Photography by Max Amerongen
Gordon Howell has more than 30 years of experience studying solar power, since he researched solar and wind energy for the Province in the 1970s. In 1995 the co-owner of Howell Mayhew Engineering Inc., which specializes in the design and development of solar electric systems, installed a solar-electric system onto his side of his duplex. It was the first solar electric system west of Toronto and the city’s “first to feed clean green solar electricity onto the electric grid,” he says.
Since 2000 his passion has led to running Edmonton’s Eco-Solar Home Tour, now held every spring to share his expertise, not just about powering up a house off the sun, but how to integrate the little things, like a refrigerator that’s kinder to the environment.
At the inaugural tour in 2000, he welcomed over 200 people – more than the bus could transport.

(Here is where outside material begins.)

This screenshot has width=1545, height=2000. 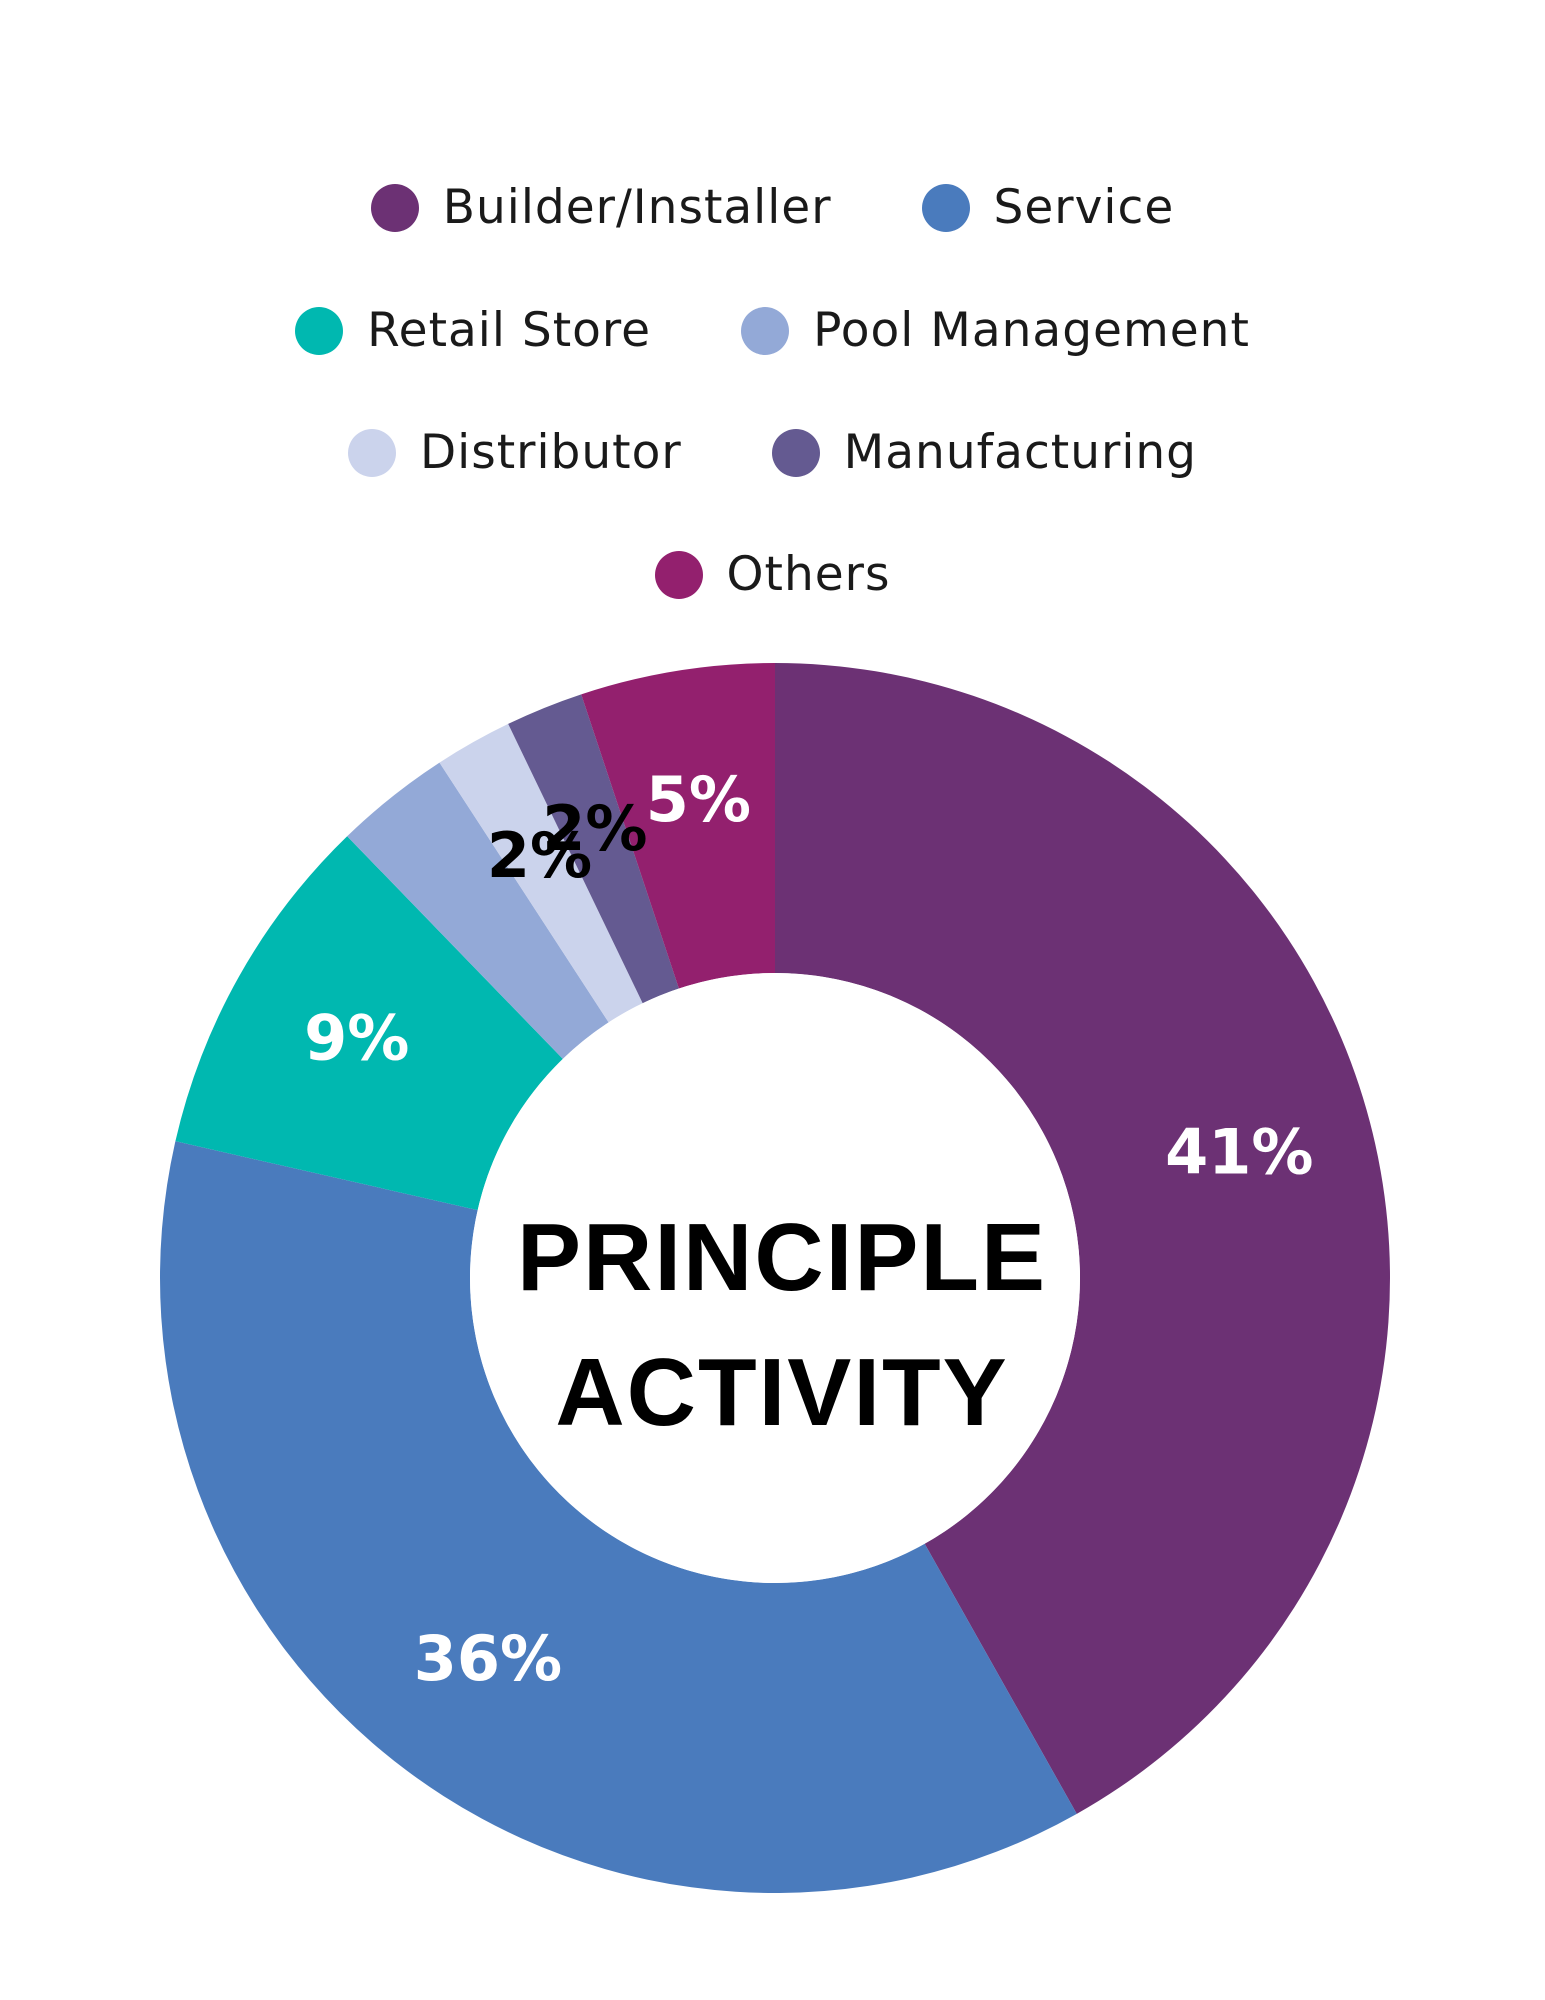 What do you see at coordinates (1020, 452) in the screenshot?
I see `legend-label: Manufacturing` at bounding box center [1020, 452].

Seven years later, when a Riverdale net-zero house was added to the mix (a structure, he says, that didn’t have a roof and had sticks for walls), it still attracted 500 people eager to view a home that could produce as much energy as it expends.
Finished in 2008, the two-storey duplex in Riverdale now resembles a greenhouse, with its roof made from photovoltaic cells that convert solar radiation into direct current electricity. When it was first built, it was one of 12 in the country like it. Now, 12 of these homes are under construction in Edmonton.
On June 4, the Eco-Solar Home Tour returns with five more local homes that meet his high environmental standard. Howell says, people’s interests are held most strongly by solar energy. “The knowledge that they can generate their own energy, rather than just by buying it and paying bills from some far off place, really intrigues lots of people.” The other surprise to them is the affordability, a recent phenomenon. When Howell bought his system in 1995 it was $40,000. It now goes for around $15,000, including installation, drawing the attention of just about everyone under the sun.